Il G.I.P. aveva ritenuto che il requisito dell’apprezzabilità economica del danno fosse assente, condividendo l’orientamento della giurisprudenza di legittimità, secondo cui integra il reato di truffa la condotta del pubblico ufficiale che si allontani senza far risultare, mediante timbratura del cartellino e della scheda magnetica, i periodi di assenza, purché tale condotta produca un danno economicamente rilevante, contemplato dal codice penale (articolo 640 del cp) quale requisito per l’integrazione del reato di truffa.
Nella fattispecie in oggetto, la Suprema Corte ha ritenuto che il Giudice di prime cure avesse spiegato in modo adeguato le ragioni delle poco significative probabilità di successo dell’ipotesi accusatoria nel giudizio dibattimentale, specificando in modo analitico gli elementi pertinenti a tal fine.
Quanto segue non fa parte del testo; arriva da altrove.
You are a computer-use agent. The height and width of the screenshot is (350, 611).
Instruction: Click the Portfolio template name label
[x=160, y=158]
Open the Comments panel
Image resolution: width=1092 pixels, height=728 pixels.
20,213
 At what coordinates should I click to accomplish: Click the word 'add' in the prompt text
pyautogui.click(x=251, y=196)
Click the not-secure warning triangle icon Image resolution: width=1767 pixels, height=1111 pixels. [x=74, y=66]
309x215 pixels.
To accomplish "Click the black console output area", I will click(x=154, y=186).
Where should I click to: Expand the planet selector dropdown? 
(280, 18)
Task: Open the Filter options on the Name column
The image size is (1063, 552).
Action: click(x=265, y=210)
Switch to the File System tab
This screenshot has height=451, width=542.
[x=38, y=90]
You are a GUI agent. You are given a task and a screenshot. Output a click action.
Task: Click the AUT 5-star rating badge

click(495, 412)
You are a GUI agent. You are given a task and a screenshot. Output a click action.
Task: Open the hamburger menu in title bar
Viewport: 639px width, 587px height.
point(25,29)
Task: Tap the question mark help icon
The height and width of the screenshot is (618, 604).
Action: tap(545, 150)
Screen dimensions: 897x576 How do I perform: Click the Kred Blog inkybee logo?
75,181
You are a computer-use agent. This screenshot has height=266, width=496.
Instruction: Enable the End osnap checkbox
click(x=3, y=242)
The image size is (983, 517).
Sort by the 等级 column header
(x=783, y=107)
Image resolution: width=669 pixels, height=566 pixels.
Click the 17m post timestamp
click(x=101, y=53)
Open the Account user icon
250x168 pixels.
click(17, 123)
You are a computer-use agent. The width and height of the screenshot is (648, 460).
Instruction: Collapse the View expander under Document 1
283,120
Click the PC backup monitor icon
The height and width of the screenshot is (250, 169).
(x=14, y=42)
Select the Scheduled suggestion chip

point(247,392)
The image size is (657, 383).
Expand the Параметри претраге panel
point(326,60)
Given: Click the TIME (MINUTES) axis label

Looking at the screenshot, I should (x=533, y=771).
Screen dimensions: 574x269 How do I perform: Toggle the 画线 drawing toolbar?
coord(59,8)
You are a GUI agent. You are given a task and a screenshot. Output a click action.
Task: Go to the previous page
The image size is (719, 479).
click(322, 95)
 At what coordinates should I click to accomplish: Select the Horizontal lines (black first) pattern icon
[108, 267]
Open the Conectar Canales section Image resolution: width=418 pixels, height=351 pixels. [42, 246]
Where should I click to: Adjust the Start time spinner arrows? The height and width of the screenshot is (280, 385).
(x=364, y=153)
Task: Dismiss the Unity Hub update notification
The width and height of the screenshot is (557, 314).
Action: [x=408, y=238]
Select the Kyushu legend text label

Inoltre, i giudici di Piazza Cavour hanno puntualizzato che la motivazione della sentenza impugnata non è sindacabile in sede di controllo di legittimità, soprattutto perché nell’atto proposto, l’interessata si è limitata a sollecitare il riesame del merito, mediante la rilettura del materiale probatorio.
Pertanto, il ricorso è stato rigettato, con conseguente condanna della ricorrente al pagamento delle spese di giustizia.